We had to use a subquery because you can’t generally put a GROUP
BY
and an ORDER BY
clause in the same SQL statement.
You have to do what we did here instead.
If we don’t want to know the names of who had the minimum average
and who had the maximum, we could use the MAX()
and
MIN()
functions. Let’s redo the previous SQL statement to include those
aggregate functions. Try this on your server:
SELECT MIN(avg_time) AS 'Minimum Avg. Time',
MAX(avg_time) AS 'Maximum Avg. Time'
FROM humans
JOIN
(SELECT human_id, COUNT(*) AS 'Birds',
TIME_FORMAT(
SEC_TO_TIME( AVG(
TIME_TO_SEC( TIMEDIFF(id_end, id_start)))

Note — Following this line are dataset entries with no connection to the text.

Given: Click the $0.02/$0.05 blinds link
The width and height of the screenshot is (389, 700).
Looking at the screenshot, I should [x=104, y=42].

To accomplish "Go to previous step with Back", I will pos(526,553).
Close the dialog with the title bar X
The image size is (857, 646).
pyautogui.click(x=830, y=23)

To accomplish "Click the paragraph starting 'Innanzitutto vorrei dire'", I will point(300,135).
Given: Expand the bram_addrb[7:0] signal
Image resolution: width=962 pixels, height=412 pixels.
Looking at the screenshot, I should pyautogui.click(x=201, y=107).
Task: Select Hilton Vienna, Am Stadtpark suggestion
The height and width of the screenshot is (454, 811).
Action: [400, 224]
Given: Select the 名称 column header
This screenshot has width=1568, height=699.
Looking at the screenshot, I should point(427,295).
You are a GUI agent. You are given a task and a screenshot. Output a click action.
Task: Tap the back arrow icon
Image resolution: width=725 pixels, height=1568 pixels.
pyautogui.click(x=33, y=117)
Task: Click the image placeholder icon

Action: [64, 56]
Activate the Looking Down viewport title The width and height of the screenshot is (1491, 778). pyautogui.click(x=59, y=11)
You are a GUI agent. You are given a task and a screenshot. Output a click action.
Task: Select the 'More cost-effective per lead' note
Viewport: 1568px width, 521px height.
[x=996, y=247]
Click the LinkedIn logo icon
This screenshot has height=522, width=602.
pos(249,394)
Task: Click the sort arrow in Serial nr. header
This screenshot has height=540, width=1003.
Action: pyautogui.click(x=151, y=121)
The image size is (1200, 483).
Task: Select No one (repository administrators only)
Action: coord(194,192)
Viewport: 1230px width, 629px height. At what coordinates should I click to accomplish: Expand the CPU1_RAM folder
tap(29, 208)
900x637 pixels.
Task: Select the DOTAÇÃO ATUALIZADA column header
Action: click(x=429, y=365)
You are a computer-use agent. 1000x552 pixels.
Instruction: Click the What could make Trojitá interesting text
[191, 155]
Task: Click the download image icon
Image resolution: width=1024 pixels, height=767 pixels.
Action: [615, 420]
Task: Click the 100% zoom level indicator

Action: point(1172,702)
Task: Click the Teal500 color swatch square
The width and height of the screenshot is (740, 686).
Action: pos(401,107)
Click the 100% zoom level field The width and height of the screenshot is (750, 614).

), '%i:%s' ) AS 'avg_time'
FROM bird_identification_tests
JOIN humans USING(human_id)
JOIN rookery.birds USING(bird_id)
GROUP BY human_id ) AS average_times;
+-------------------+-------------------+ | Minimum Avg. Time | Maximum Avg. Time | +-------------------+-------------------+ | 00:23 | 03:20 | +-------------------+-------------------+
Comparing these results to the previous ones, we can see that they are correct. If we want to see the minimum and maximum time for each person, instead of the averages, we could do this:
SELECT CONCAT(name_first, SPACE(1), name_last) AS 'Birdwatcher',
TIME_FORMAT(SEC_TO_TIME(
MIN(TIME_TO_SEC( TIMEDIFF(id_end, id_start)))
),%i:%s' ) AS 'Minimum Time',
TIME_FORMAT(SEC_TO_TIME(
MAX(TIME_TO_SEC( TIMEDIFF(id_end, id_start)))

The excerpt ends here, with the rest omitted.